It may have been a quiet week in Lake Wobegon, but elsewhere things have been decidedly lively.
On Jan 17th, President Obama made his statement in response to his Advisory Board’s review of NSA surveillance practices, and Internet Society (having already commented on the review) followed up with its observations on the President’s statement.
Meanwhile, in Northern France, the International Cybersecurity Forum (FIC2014) got under way, with some 2,500 attendees gathering in Lille to hear, among others, the French Minister of the Interior outline his policies for countering the cyber threat while safeguarding citizens’ basic freedoms.
And before FIC2014 had even finished, the 2014 conference on Computers, Privacy and Data Protection (CPDP) had already started in Brussels.

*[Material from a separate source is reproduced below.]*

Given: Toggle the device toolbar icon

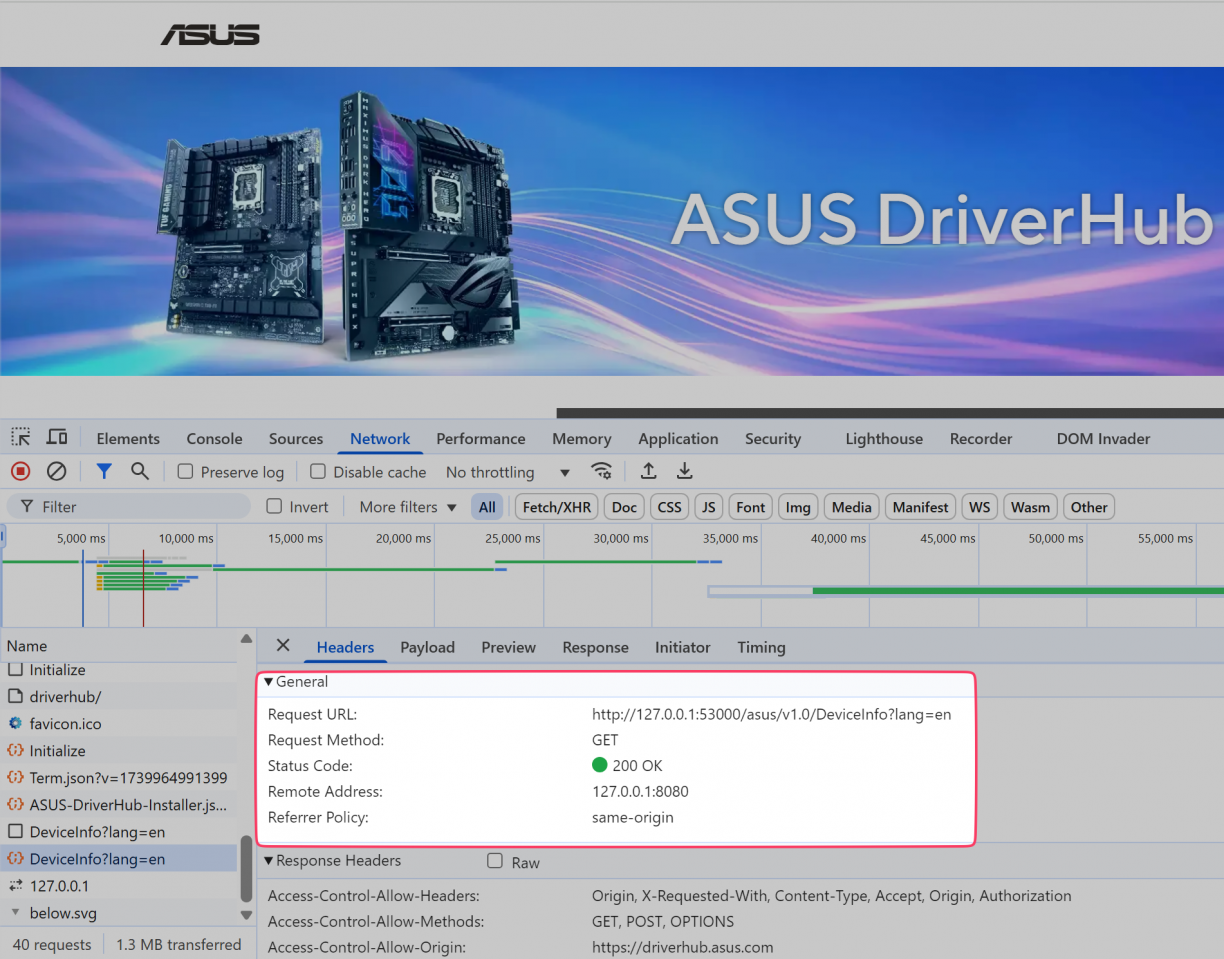Looking at the screenshot, I should point(57,438).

All these events raised issues which directly concern us – digital citizens – and the digital footprints we create as we go about our daily business.
Crucially, we need to look at whether it is possible to control (or at least manage… or even see…) the trail of personal information we leave on the Internet.
Consider the following:
- Obama proposes new governance measures for the collection of US citizens’ telephone metadata, but skirts the question of privacy as a universal right, and says nothing about the economic damage to companies’ trust in Internet technology. By and large, nothing the President said suggested any great change with regard to the average citizen’s data: mass interception and pervasive monitoring will continue, as will the long-term storage of vast amounts of tracking data. If there is to be substantive change, all the indications are that it will have to come from citizens themselves.
- At FIC2014, the debate on the question of whether online anonymity is possible shows increasing maturity and sophistication. The key point is made that achieving ‘anonymity’ today does not mean what it meant 10 years ago, nor what it meant 1000 years ago. What implications does that have for 10 years hence? That’s an important question, because the data we classify as ‘anonymous’ today will still be around in 10 years’ time: will we still think they are anonymous, and will we wish, in 2024, that we had thought more carefully in 2014?
- And at CPDP, a troubling theme is the suggestion – by some stakeholders – that we should stop worrying about controlling the collection of personal data, and instead focus our efforts on achieving better control over its use. I couldn’t agree less. Imagine how we’d feel if the nuclear industry adopted the same philosophy. For all that personal data is an increasingly vital economic asset, its retention also represents a growing liability – and by far the best way to manage that liability is not to collect the data in the first place. The principle of data minimisation, as an important element of privacy by design, is not a new one, but our interpretation of it needs to keep pace with innovation.
Despite the imbalance in the power relationship between us and service providers, data minimisation is not just something we should insist they should do on our behalf, the privacy outcomes are something for which we must take more responsibility ourselves.
The implications for individual consumers and citizens are clear. We all need to be doing more to understand our digital footprints, to understand the asymmetric power relationship they represent, and to take responsibility to the extent that we can. To that end, and to coincide with Data Privacy Day 2014, Internet Society is launching a set of materials to help us all understand our digital footprints:
What they are, and what we can do to manage them.
Here’s what you will find in the package:
- A document that is structured to make it simple for you to understand and manage your digital footprints
- A set of interactive online tutorials, each giving an audio-visual guide to an aspect of digital footprints
We will follow this up with a short animated video in a few weeks. You can use that as a “nudge point”, to see if you have started thinking differently about your online privacy and your digital footprints. I hope you will.